Ich mag die Abwechslung in den Tätigkeiten und die Schichtarbeit. Kein Tag gleicht dem anderen und die Zusammenarbeit mit den Kollegen ist schon fast familiär. Zu meinen verschiedenen Aufgaben gehört zum Beispiel, von der Messwarte aus die Prozessabläufe in den Anlagen zu überwachen. Aber ich muss auch chemische Analysen durchführen, um die Qualität der Produkte zu überprüfen. Auch schwere körperliche Arbeit gehört dazu. Wenn ich den Filter eines stillgelegten Reaktors gereinigt habe, weiß ich am Ende des Tages, was ich getan habe.
Was würdest Du anderen jungen Frauen raten, die sich für einen technischen Beruf interessieren?
Ich glaube, dass für viele Menschen Frauen und große, komplizierte Produktionsanlagen immer noch nicht so richtig zusammenpassen.

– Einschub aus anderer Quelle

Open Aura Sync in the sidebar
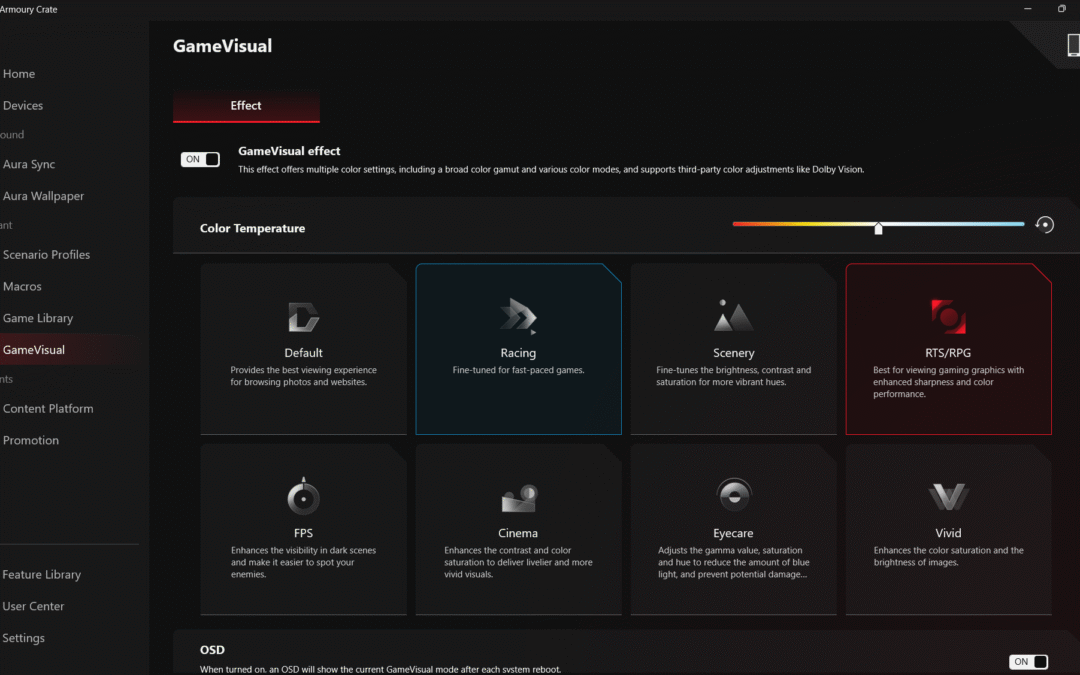The height and width of the screenshot is (675, 1080). [29, 164]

Das muss ich in Gesprächen mit Freunden und Bekannten immer wieder feststellen. Aber da muss man drüberstehen. Anderen jungen Frauen, die technisch interessiert sind, würde ich sagen: Lasst euch nicht abschrecken, auch wenn es immer noch nicht selbstverständlich ist. Geht euren Interessen nach!
Was können Schulen und Unternehmen Deiner Meinung nach tun, um Mädchen für Technik-Berufe zu begeistern?
Ich finde, dass Unternehmen schon sehr viel dafür tun. Generell sollte meiner Meinung nach deutlich früher angefangen werden, Mädchen an technische Berufe heranzuführen. Und dem Thema Berufsorientierung sollte in den Schulen mehr Beachtung geschenkt werden. Der Girl‘s Day ist ein guter Anfang oder dass Schülerinnen und Schüler durch Unternehmenspartnerschaften viele unterschiedliche Berufsrichtungen kennenlernen können – wie ich während meiner Schulzeit. Dadurch können sie ihren Horizont erweitern und eventuell auch untypische Berufe kennenlernen. Auch Praktika sind sehr wichtig.
Wie geht es jetzt für Dich weiter?
Demnächst beginne ich meine Weiterbildung zur Industriemeisterin Chemie. Und danach mal schauen. Die Fortbildung zur Fachkraft für Wasserstoff interessiert mich auch. Aber eins nach dem anderen.
Das klingt nach spannenden Herausforderungen. Viel Erfolg dabei und weiterhin alles Gute für Dich!
Danke!
Ines Bauer
Beste Chemikantin Deutschlands 2022
Ines Bauer (22) setzte sich mit einer Erfolgsquote von 98,75 Prozent in ihrer Abschlussprüfung als beste Chemikantin Deutschlands durch. Dafür wurde sie am 15. Mai in Berlin von der Deutschen Industrie- und Handelskammer ausgezeichnet. Seit Abschluss ihrer Ausbildung arbeitet sie bei Vynova als Anlagenfahrerin in der PVC-Anlage.